O autarca destacou a «frequência de incêndios» na região e deixou a garantia de que os municípios de Ourém e de Leiria, assim como as autoridades, se vão manter atentos. «Aquilo que pedimos é que todos se mantenham atentos, que colaborem com as forças de segurança que vão manter-se no terreno, com os bombeiros e, acima de tudo, que se mantenham vigilantes e também nos ajudem a vigiar o território e a salvaguardar o património de todos, porque sabemos perfeitamente que os próximos dias serão complexos», apelou o vereador de Leiria, acrescentando que «não existe nenhuma pessoa referenciada» ou «indícios de chegar a uma conclusão». Já o comandante sub-regional de Emergência e Proteção Civil de Leiria também defendeu que o número de ocorrências nesta zona do território nos últimos dias é um «aspeto que é anormal». Trata-se de «uma situação que consideramos que requer alguma investigação e algum cuidado por parte das entidades competentes», afirmou, sublinhando que o «comportamento humano tem tido consequências muito más». «Relembro que estas duas ocorrências, quer na Caranguejeira quer no Arrabal, começaram exatamente à mesma hora. Como dizia o senhor vereador, certamente não foi obra do acaso», acrescentou.
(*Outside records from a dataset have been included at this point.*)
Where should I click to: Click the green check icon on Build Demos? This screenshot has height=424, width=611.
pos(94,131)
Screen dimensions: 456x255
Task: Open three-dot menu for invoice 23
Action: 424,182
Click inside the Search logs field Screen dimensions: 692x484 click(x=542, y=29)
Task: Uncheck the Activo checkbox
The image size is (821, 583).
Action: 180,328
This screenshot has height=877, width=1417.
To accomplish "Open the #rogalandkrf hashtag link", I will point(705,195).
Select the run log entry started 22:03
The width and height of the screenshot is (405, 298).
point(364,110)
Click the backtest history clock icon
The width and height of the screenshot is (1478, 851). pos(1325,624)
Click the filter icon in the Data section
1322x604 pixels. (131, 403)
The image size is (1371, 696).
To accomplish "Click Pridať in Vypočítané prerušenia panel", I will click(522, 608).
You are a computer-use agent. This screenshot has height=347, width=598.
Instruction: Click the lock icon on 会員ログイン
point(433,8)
Apesar disto, o ministro da Administração Interna revelou que «para já» não vai ser declarada a situação de alerta devido aos incêndios rurais. «Quer pela resposta do dispositivo, quer pelo número de incêndios, quer pela alteração que parece ser positiva do movimento dos ventos e também porque tem havido, de ontem [domingo] para hoje, uma relativa reposição da humanidade noturna, para já não vai ser determinada a situação de alerta», anunciou aos jornalistas José Luís Carneiro.
O ministro considerou ainda que os meios e o dispositivo de combate aos fogos «está mostrar eficiência» neste momento, disse após ter sido feito um balanço da operação de segurança da Jornada Mundial da Juventude (JMJ). «O dispositivo está a conseguir demonstrar capacidade na resposta aos incêndios, apesar de termos tido dois grandes incêndios e de maior dimensão de área ardida», afirmou, referindo-se aos fogos em Proença-a-Nova (Castelo Branco) e Ourém (Santarém).
No domingo, a secretária de Estado da Proteção Civil afirmou que Governo estava a ponderar declarar situação de alerta devido ao elevado perigo de incêndios rurais nos próximos dias, em que se prevê um quadro meteorológico «complexo».